What the task requires – An exact copy is needed of the lines from the one that contains "The height and width of the screenshot is (914, 1316)." through the final line of the data below, with pictures left out.

Segment Start: Dataset excerpts

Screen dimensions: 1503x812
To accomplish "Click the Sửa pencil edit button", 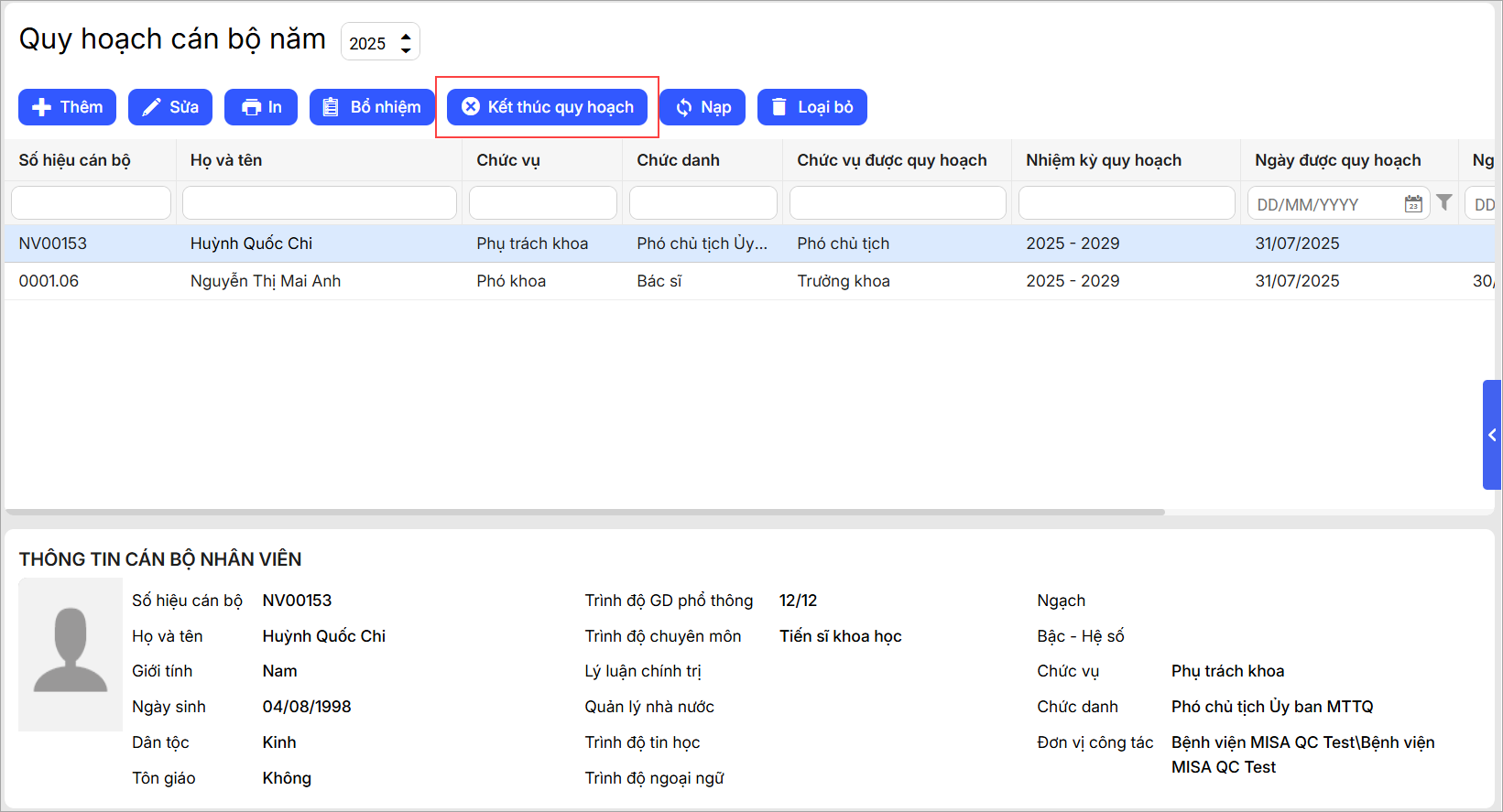I will (x=170, y=107).

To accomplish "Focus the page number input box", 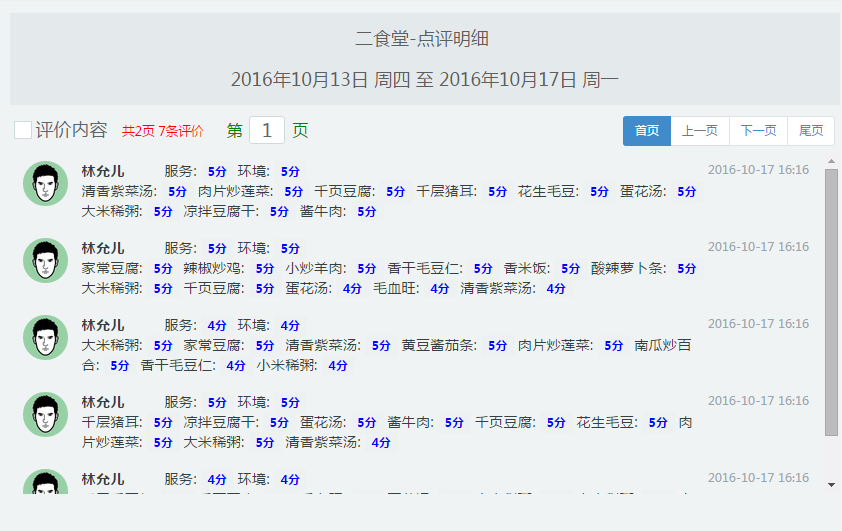I will 267,131.
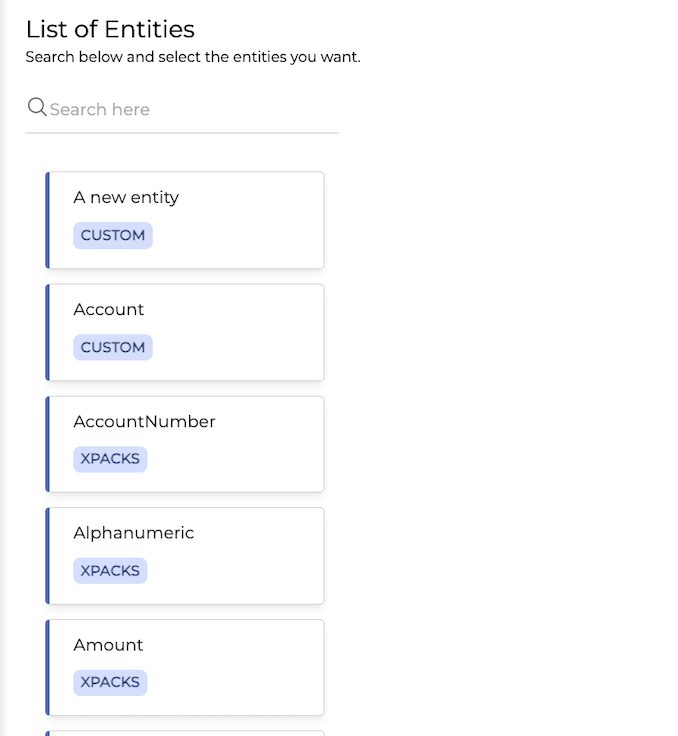Click blue left border of Amount card
This screenshot has width=678, height=736.
47,668
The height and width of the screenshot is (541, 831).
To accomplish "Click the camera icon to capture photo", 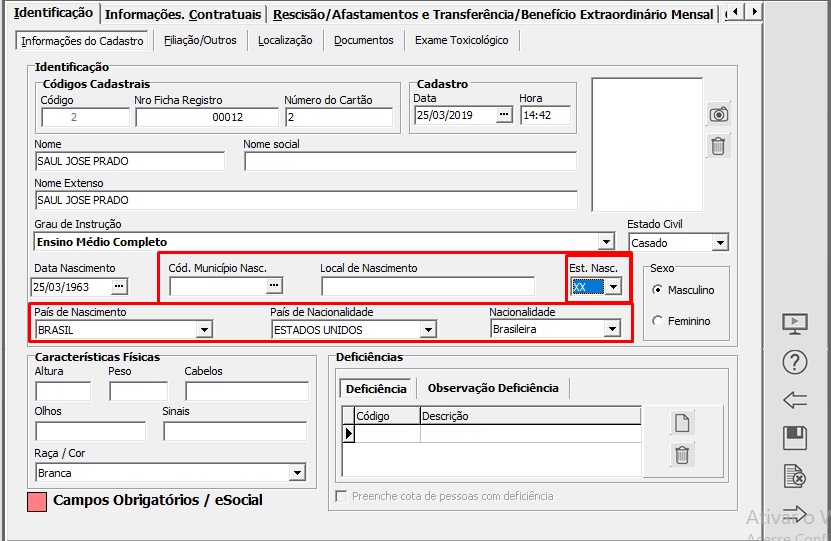I will click(718, 115).
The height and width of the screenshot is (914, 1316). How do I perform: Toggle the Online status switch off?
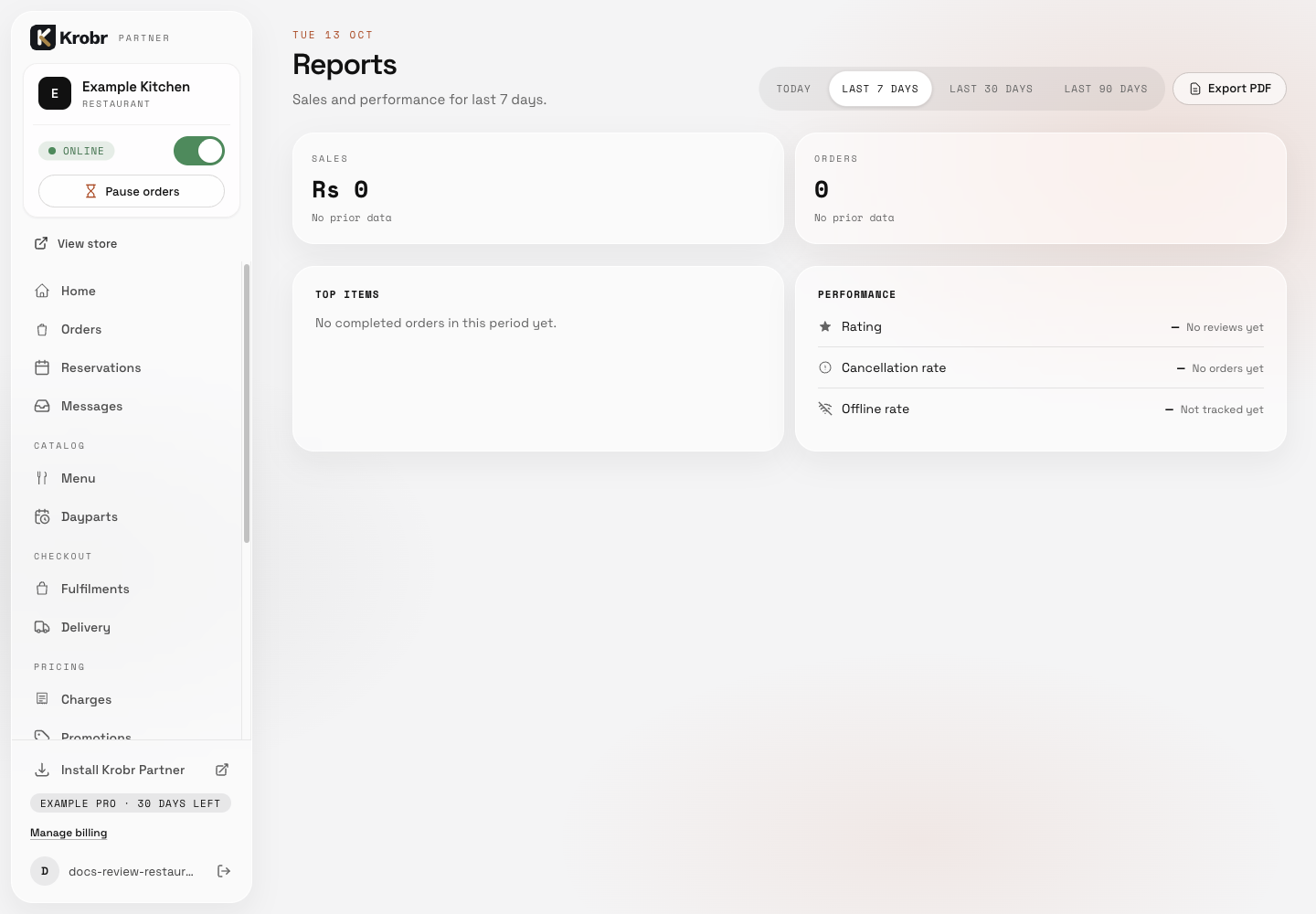point(199,151)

Segment End: Dataset excerpts

Task result –
The height and width of the screenshot is (914, 1316). How do I perform: Toggle the Online status switch off?
point(199,151)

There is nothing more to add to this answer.